* TEXTO DEL DOCUMENTO
****
A partir de ese momento, ella habló permanentemente del perdón. Para ella el perdón no significaba que los criminales debían quedar impunes ni que merecieran la absolución. El perdón era, para ella, un gesto individual que no influía en terceros, ni siquiera en los perpetradores. Era una vía que ella había encontrado para la sanación, que le había resultado pero que no pretendía extrapolar al resto. “El perdón no es para terceros. Es de auto sanación, para empoderarme, para liberarme”. Ella le sacaba al perdón el cariz religioso. Decía que una vez que pudo perdonar recuperó el poder sobre sus victimarios. “No lo hago por ellos, lo hago por mí”, insistía.
Cuando la convocaron a declarar en el juicio de Oskar Groening, conocido como el Contador de Auschwitz, ella dudó. La tuvieron que convencer.
Después Eva valoró la experiencia. Era una sobreviviente de Auschwitz que solía ser llamada “Judía sucia” por los alemanes. Ahora estaba en un juzgado alemán, tratada con gran respeto por jueces, fiscales y abogados alemanes. “Era como una experiencia surrealista para mí. Me tenía que pellizcar para creérmelo”. Fue escuchada y su testimonio tuvo valor.
****
* DATOS PROPORCIONADOS
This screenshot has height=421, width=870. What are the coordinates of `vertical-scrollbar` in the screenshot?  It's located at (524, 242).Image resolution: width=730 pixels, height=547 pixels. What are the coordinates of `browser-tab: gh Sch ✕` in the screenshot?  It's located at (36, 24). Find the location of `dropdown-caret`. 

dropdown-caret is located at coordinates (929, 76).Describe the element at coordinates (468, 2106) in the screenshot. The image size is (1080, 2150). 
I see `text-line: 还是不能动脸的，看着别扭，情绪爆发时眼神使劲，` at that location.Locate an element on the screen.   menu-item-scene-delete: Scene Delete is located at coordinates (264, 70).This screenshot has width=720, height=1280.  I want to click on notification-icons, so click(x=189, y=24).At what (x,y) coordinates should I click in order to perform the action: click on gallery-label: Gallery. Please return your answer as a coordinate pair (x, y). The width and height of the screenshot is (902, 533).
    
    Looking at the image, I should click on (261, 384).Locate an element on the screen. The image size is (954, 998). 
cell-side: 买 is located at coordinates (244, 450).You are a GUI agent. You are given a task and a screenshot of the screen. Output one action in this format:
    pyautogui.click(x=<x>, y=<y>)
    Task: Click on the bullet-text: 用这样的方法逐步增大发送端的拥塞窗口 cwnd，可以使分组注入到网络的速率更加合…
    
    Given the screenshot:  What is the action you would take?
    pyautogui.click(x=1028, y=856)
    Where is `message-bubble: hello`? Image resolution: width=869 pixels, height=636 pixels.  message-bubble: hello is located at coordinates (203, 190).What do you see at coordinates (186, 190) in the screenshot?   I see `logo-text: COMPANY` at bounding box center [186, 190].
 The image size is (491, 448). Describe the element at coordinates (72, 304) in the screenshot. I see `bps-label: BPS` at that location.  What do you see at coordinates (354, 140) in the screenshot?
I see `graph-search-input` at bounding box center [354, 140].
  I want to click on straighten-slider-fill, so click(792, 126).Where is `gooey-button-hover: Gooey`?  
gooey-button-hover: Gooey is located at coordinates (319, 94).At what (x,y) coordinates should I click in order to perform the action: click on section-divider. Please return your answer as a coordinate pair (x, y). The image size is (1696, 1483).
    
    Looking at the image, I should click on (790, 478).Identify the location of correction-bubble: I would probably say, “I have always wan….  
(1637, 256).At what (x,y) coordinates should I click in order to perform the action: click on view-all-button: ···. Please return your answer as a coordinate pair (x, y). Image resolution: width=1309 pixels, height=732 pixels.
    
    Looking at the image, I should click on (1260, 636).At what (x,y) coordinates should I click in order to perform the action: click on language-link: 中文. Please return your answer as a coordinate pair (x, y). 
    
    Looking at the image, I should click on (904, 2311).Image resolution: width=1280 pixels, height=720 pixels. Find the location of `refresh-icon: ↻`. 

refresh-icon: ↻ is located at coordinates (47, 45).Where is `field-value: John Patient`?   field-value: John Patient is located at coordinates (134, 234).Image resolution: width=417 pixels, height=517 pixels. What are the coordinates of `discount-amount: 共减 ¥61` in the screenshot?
****
* OBJETIVO DE LA TAREA
Prolonga el texto sobre Eva y el perdón a partir de su última oración.

* RESPUESTA ESCRITA
Pero eso no fue todo. Al terminar de declarar se acercó a Groening y habló con él. Le agradeció por reconocer los crímenes. El hombre, ya muy anciano, estaba en una silla de ruedas. Ella, mientras dialogaban, tomó una de sus manos. Groening tiró de ella y le dio un beso en la mejilla y un abrazo a modo de gratitud. La foto recorrió el mundo y fue muy criticada.
Pero sus palabras y sus gestos muchas veces fueron malinterpretados, tergiversados. Algunos dijeron que lo que ella pretendía era que no hubiera más juicios contra los criminales nazis. Eva Kor respondió con firmeza: “Al contrario. Yo quiero que todos los nazis enfrenten a la justicia. Que se sienten y escuchen los testimonios de las víctimas, que rinden cuentas. Y que principalmente nos ayuden a nosotros y al mundo con la verdad”.
Luego aclaraba que si ella fuera quien tuviera que decidir, si fuera la jueza, no mandaría a Groening a prisión. “No tiene sentido poner tras las rejas a alguien de 93 años. Lo haría viajar por todo el país para hablar con los jóvenes, con los neonazis para que les contara lo que vio y para que diera testimonio de que el régimen nazi y sus similares nunca debieran volver” declaró.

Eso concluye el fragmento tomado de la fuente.